G&S Business Communications is a communications firm with more than 50 years of experience in agribusiness. Within the turf industry specifically, G&S has experience promoting companies and products within the golf, lawn care, and sod segments. The G&S team includes market researchers, media strategists, creatives, and engagement experts.

Steve Halsey is a proven senior strategist known for challenging conventional wisdom, helping brands break through the clutter, and building demand and business value. He believes the keys to growth are focus, clarity, integration, and inspiration. Steve has spent over 20 years at G&S, spearheading the development of the agency’s proprietary messaging and brand strategy services and helping to lead the creation and build-out of G&S’ digital, social and insights teams. He is actively engaged in the communications industry as a member of the International Association of Business Communicators and the Public Relations Society of America and as an elected member of the Operating Committee of Page Society’s Page Up organization.
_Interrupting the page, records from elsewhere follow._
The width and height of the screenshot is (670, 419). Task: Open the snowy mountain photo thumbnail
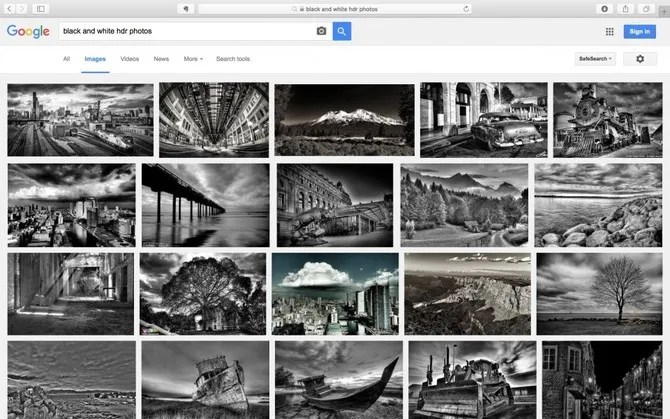[342, 119]
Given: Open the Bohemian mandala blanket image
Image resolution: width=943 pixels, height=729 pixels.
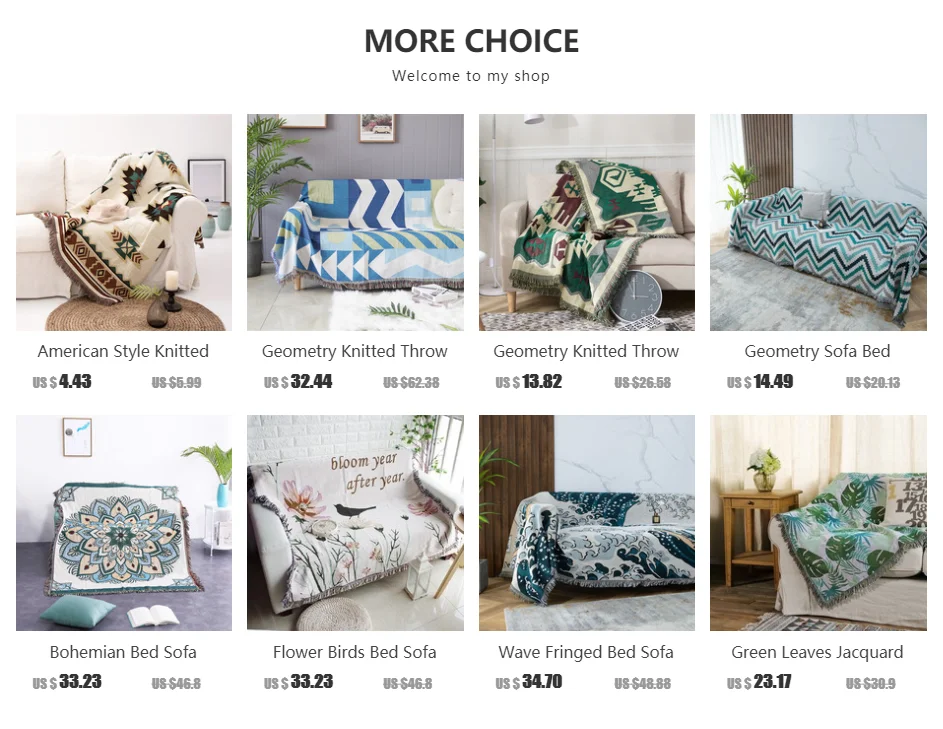Looking at the screenshot, I should 124,523.
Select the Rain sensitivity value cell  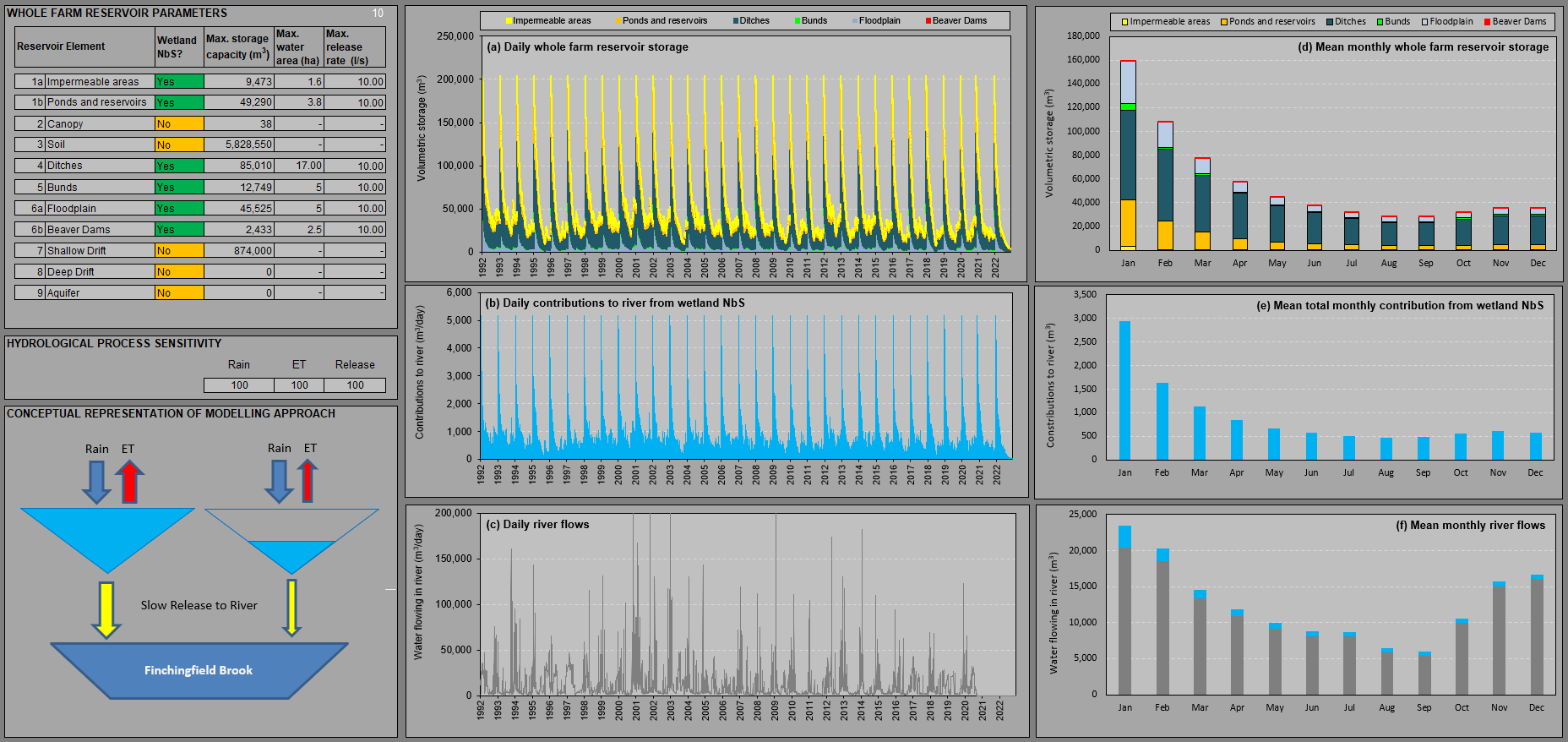(x=239, y=385)
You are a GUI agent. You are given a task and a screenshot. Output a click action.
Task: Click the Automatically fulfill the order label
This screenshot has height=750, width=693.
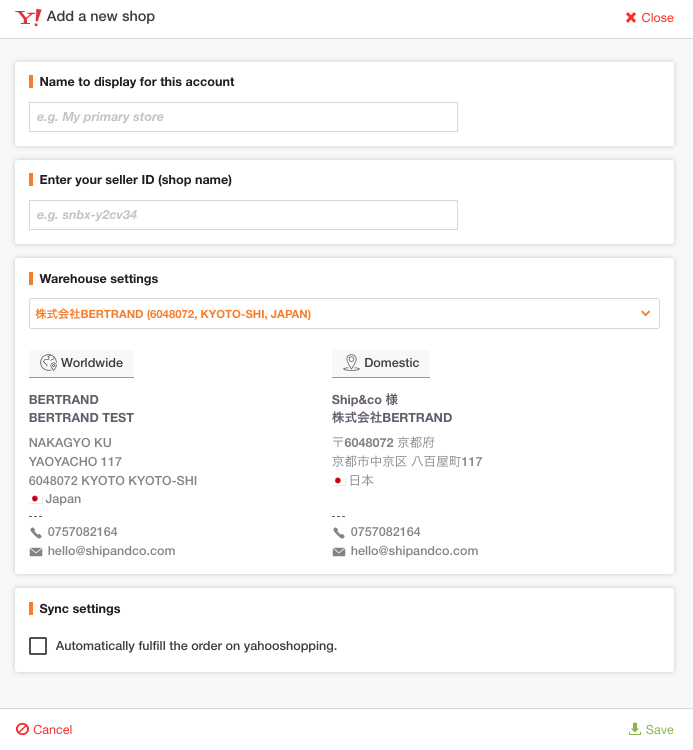(196, 646)
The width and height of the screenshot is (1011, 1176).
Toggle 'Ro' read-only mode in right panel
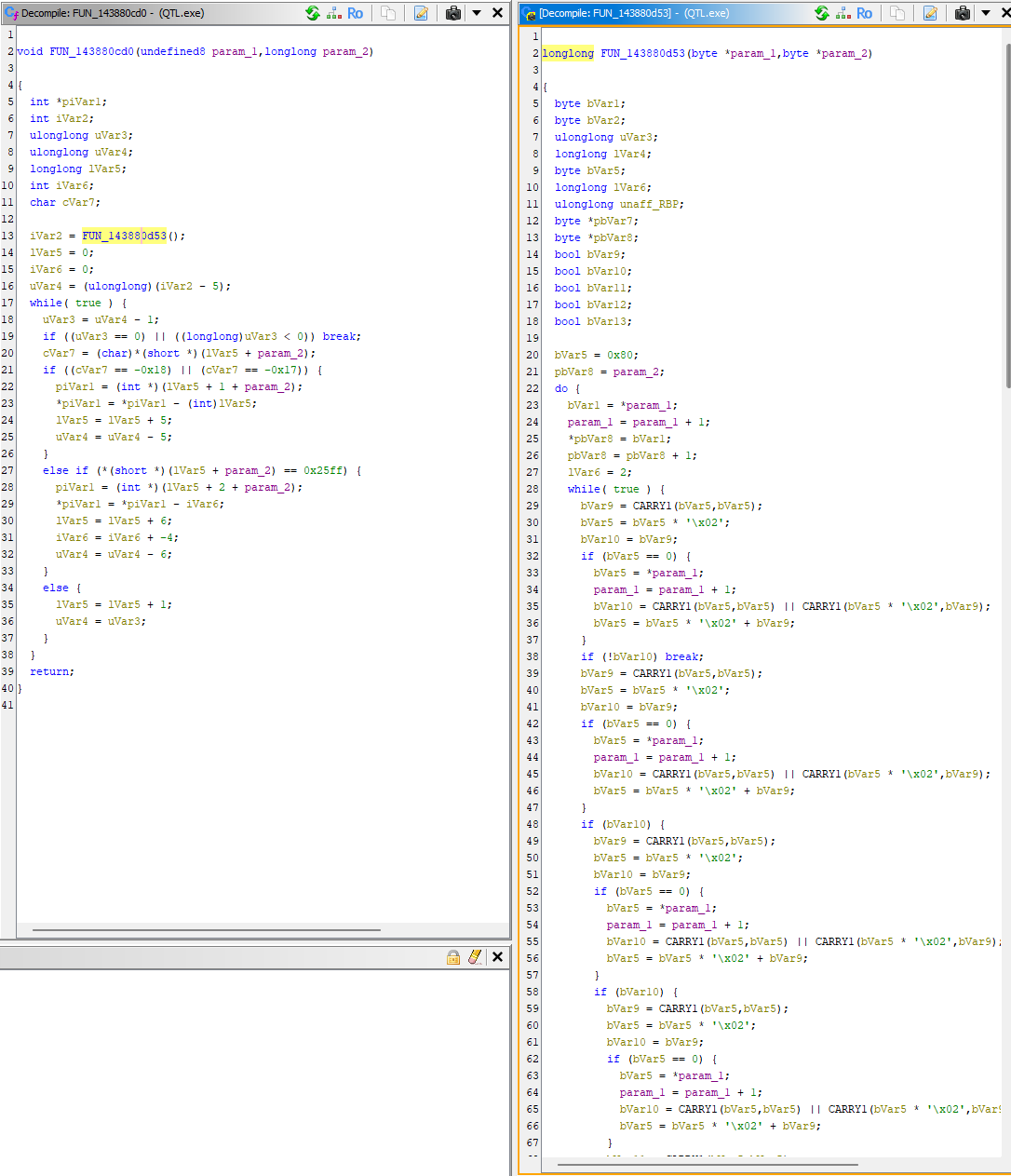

Lyndsey Newnam brings more than a decade of direct expertise in the turfgrass industry, working with producers, superintendents, researchers, media, marketers and more. Her fourteen-year tenure with G&S has resulted in continual business growth and award-winning campaigns for her clients, including several top industry awards for campaigns focused on communications in turfgrass. Lyndsey draws on deep industry expertise to shape integrated, targeted campaigns including media relations, writing, event planning, and strategic development, that resonate with customers and help meet client business goals.

Chris Martin is an award-winning creative known for compelling story-based experiences and finding engaging points-of-view in home and lifestyle markets. Chris has directed award-winning campaigns supporting the HGTV Dream Home Giveaway franchise, supporting sales and marketing at The Home Depot and co-creating the sports journalism brand, CNN Sports Illustrated. He strives to share brand-specific stories about how things work and make life better, while giving voice to technical features and performance data.

CHECKOFFS CAN GENERATE GREAT ROI

A common method checkoffs use to measure the return on investment for producers is through an economic-impact study. In most cases a Return-on-Investment (ROI) study is mandated and conducted on a regular basis by an independent, third-party economist who analyzes all supply- and demand-enhancing programs. Following is a list of recent ROIs from a variety of checkoff programs which shows the return on every $1 checkoff investment.

Almonds—$6.20 Beef—$11.91 Cotton—$4.00 Dairy—$4.78 Eggs—$9.04 Mangos—$11.51 Pork—$25.00 Soybeans—$12.40

Kiersten Schroeder is vice president, Reputation+Relevance, with CLUTCH, an agriculture marketing and consulting firm that works with several commodity checkoffs. Casey Reynolds, PhD, is executive director of Turfgrass Producers International.